Just used a champagne bottle to outline a trigonometric circle for math 104.. should i give up on life now or later?
she carries around a jar of peanut butter. "just in case".
No, but I woke up here and my pockets are full of raisins. Like 6 different pockets.
and by clear my head i mean get drunk and cry myself into oblivion.
I puked in a solo cup and then offered it to him. So yeah, it was a rough night.

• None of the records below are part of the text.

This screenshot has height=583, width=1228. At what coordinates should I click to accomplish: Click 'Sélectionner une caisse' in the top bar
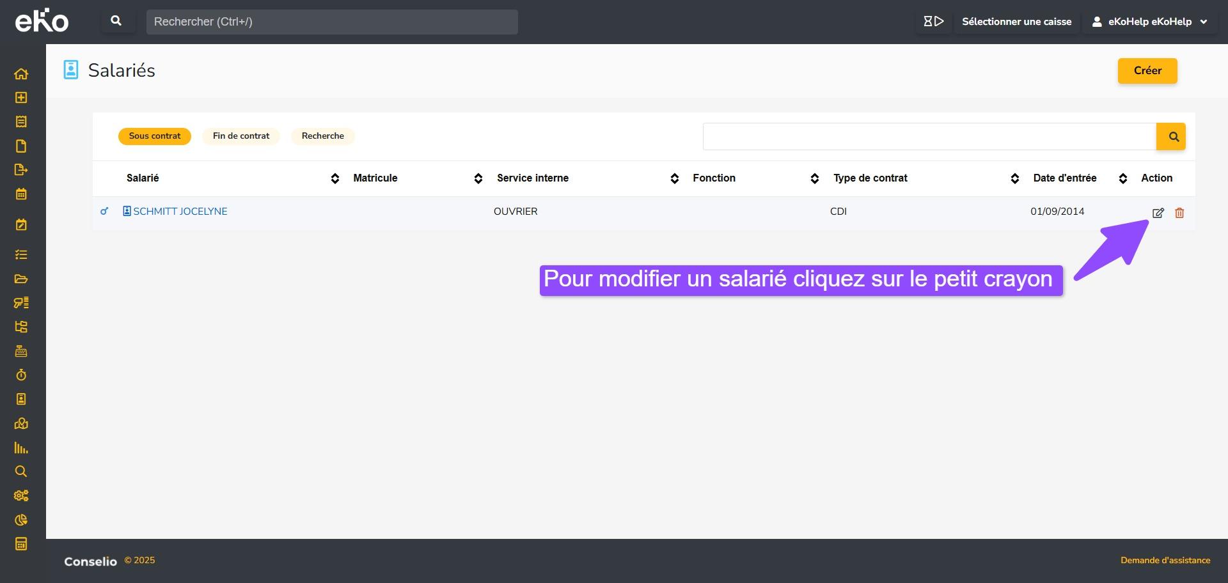click(x=1016, y=22)
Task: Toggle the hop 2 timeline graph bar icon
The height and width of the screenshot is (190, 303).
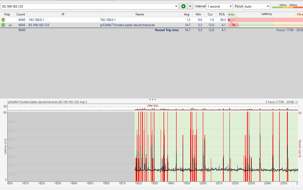Action: click(10, 25)
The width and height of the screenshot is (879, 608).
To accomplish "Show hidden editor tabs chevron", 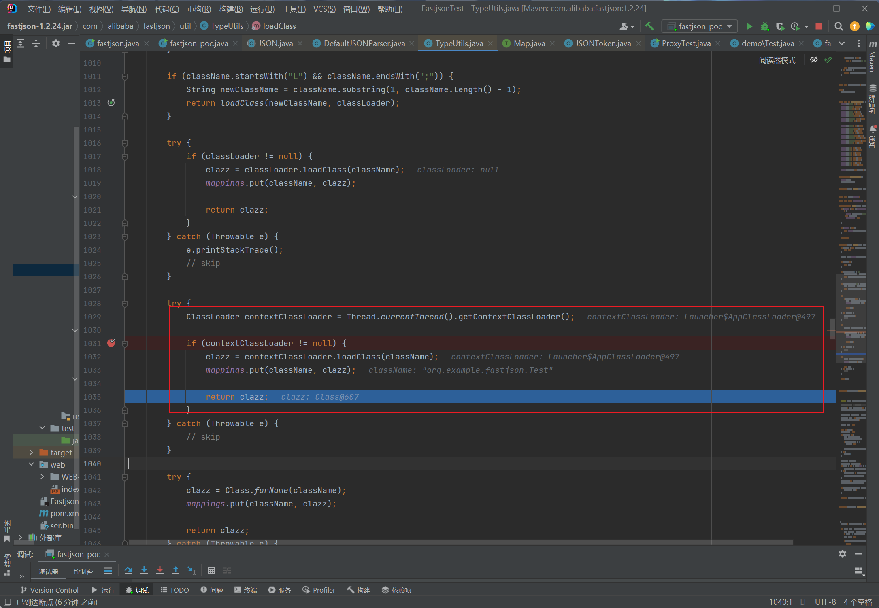I will [842, 43].
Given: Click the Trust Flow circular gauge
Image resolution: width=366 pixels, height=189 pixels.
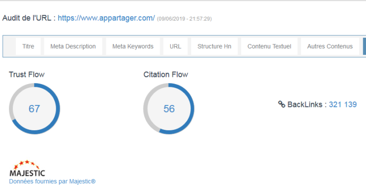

I just don't understand how we smoked the EXACT same thing and I feel fine but Tim's over here serenading his fifth bowl of fruit loops with Elton John's entire discography.
I'm going to miss recovering from hangovers on the beach. Rolling around in my dorm bed and watching Friends reruns is just gonna feel like slumming it.
The teenager outdrank all of us. All. Of. Us. I woke up and she was getting everyone water and fruit snacks. I give up.
I downloaded the presidential playlists for offline listening. And Obama made a night one so we have presidential approved fuck jamzzzzz. Thanks Obama!
I no longer need a flask. I need a canteen.
We were trying to organize all the customers to hold a window pickle race. as of 10:37 pm last night we are no longer allowed in our McDonalds.
when ur drunk laser tag is all fun n games. try it high and all of the aliens in the galaxy want you dead.